• _Assigned task_
Would you write out the lines below exactly, from the one containing "Open the Share dropdown menu" to the very last, but without the pictures?
---------- Input for this task ----------
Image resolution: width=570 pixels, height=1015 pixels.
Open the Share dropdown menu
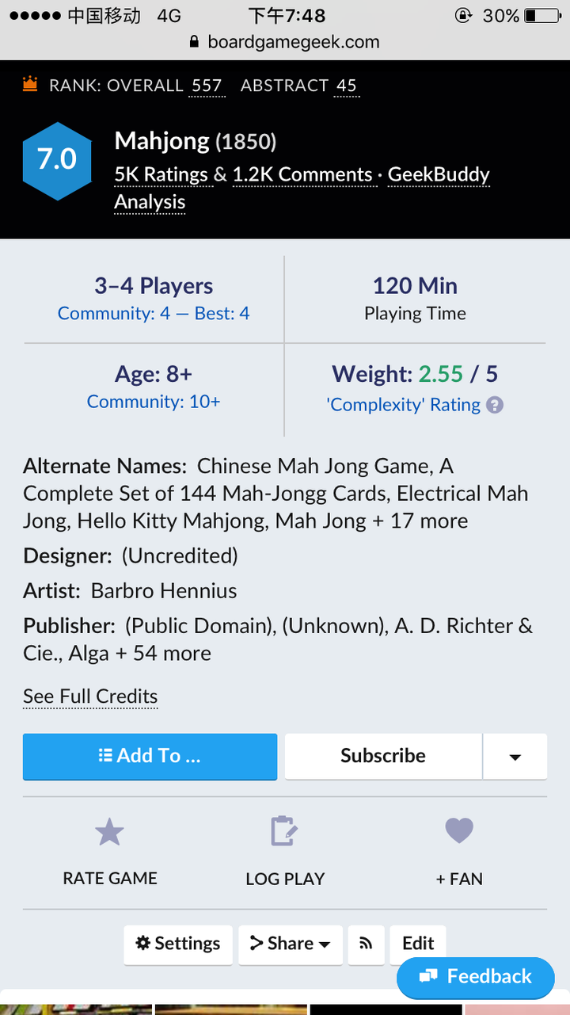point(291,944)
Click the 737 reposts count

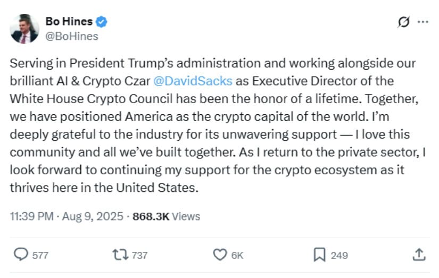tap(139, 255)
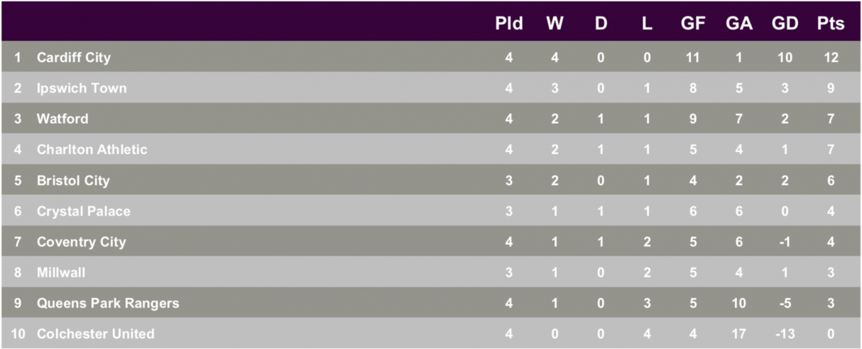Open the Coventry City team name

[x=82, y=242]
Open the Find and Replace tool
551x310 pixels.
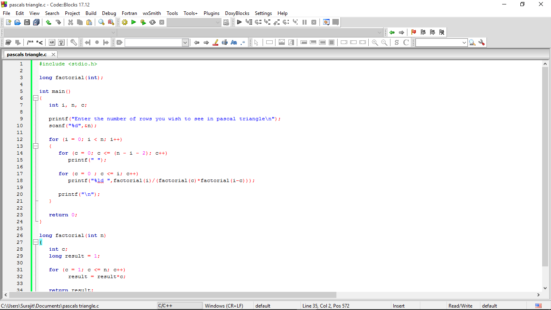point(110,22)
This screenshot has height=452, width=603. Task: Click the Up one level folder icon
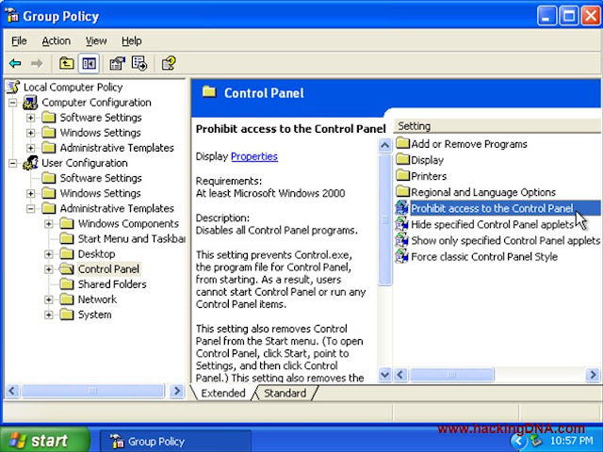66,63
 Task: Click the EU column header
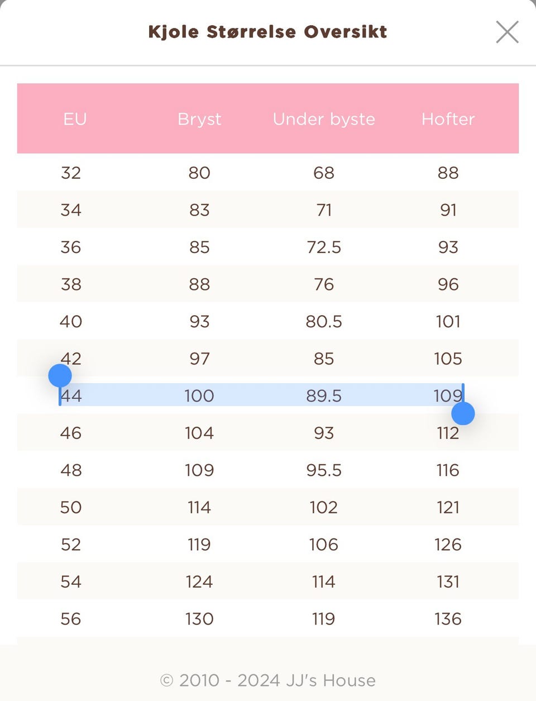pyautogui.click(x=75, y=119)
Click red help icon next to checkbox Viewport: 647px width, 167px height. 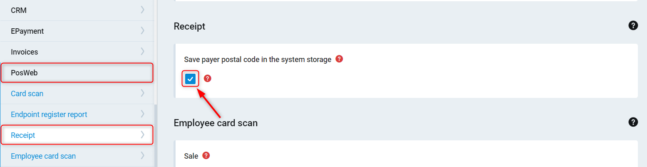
----------
• _Reply to the task_
Open the Share dropdown menu
point(291,944)
Click the 737 reposts count

tap(139, 255)
Open the Coventry City team name

[x=82, y=242]
Open the Find and Replace tool
551x310 pixels.
point(110,22)
This screenshot has height=452, width=603. Task: Click the Up one level folder icon
66,63
 Task: Click the EU column header
pyautogui.click(x=75, y=119)
Click red help icon next to checkbox Viewport: 647px width, 167px height. 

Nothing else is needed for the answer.